Quiznos Follows Sbarro Into Bankruptcy Court (Bloomberg)
Quiznos Corp., the Denver-based toasted-sandwich chain, filed for bankruptcy days after pizzeria company Sbarro LLC sought protection from creditors, as competition among fast-food restaurants grows in a tight market. Quiznos said it’s seeking to implement a reorganization that would cut debt by $400 million. Most of its senior lenders support the plan and the chain will keep operating during bankruptcy, according to a company statement yesterday. Competition among U.S. restaurants has been increasing as newer fast-casual chains expand quickly. Sbarro filed for bankruptcy on March 10, while the owner of Hot Dog on a Stick filed last month, as foot traffic in shopping malls dwindled and chains such as Panera Bread Co., Chipotle Mexican Grill Inc. and Subway Restaurants cut into their business.
SocGen Ex-Trader Kerviel Walks to Forget Loss as Judgment Looms (Bloomberg, earlier)
The 37-year-old is walking 1,400 kilometers from Rome to Paris after seeing Pope Francis on Feb. 19 while France’s highest appeals courts considers his bid to overturn two rulings holding him solely responsible for the 2008 trading loss, among the biggest in banking history. A rejection of his appeal by the court on March 19 will send Kerviel to prison for three years. If he wins, a new trial will be held.
Retired police chief eats paper to protect snitch (NYDN)

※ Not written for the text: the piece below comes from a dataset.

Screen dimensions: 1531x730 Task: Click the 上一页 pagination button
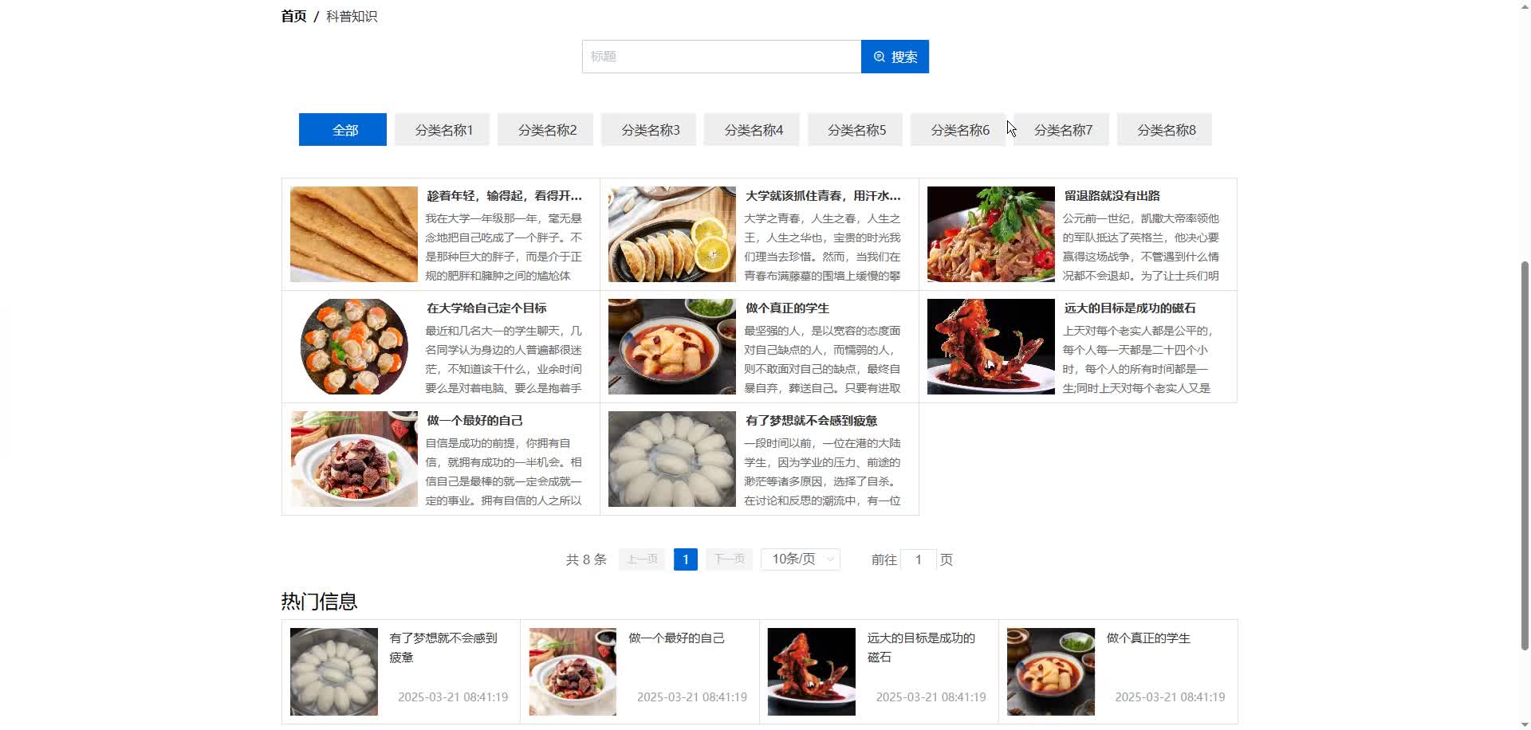click(641, 559)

A retired police chief crossed a Florida judge by eating a piece of paper to protect the identity of an anonymous tipster. The judge demanded the paper containing the tip, but Richard Masten, now the executive director of the Miami-Dade Crime Stoppers, said no. Masten tore the precious notes into strips, shoved the dry bits into his mouth and chewed them with his mouth open as a television crew watched. Judge Victoria Brennan was not in the courtroom when Masten opted for the snack, but she charged him with contempt of court and fined him $500. He now faces up to two weeks in jail. He has until Thursday to turn himself in. “I’ll bring a toothbrush and some pajamas in case I do,” said Masten to an NBC Miami reporter as he left the courtroom. Masten said he understood the consequences when he gobbled up the possible evidence and had he handed over the notes like the judge asked, he would allow the court to set a new precedent for cases and slide down a slippery slope. “I make a promise to tipsters out there,” Masten said in Miami Herald reports. “It isn’t going to happen on my watch. If you want to put me in jail, fine.”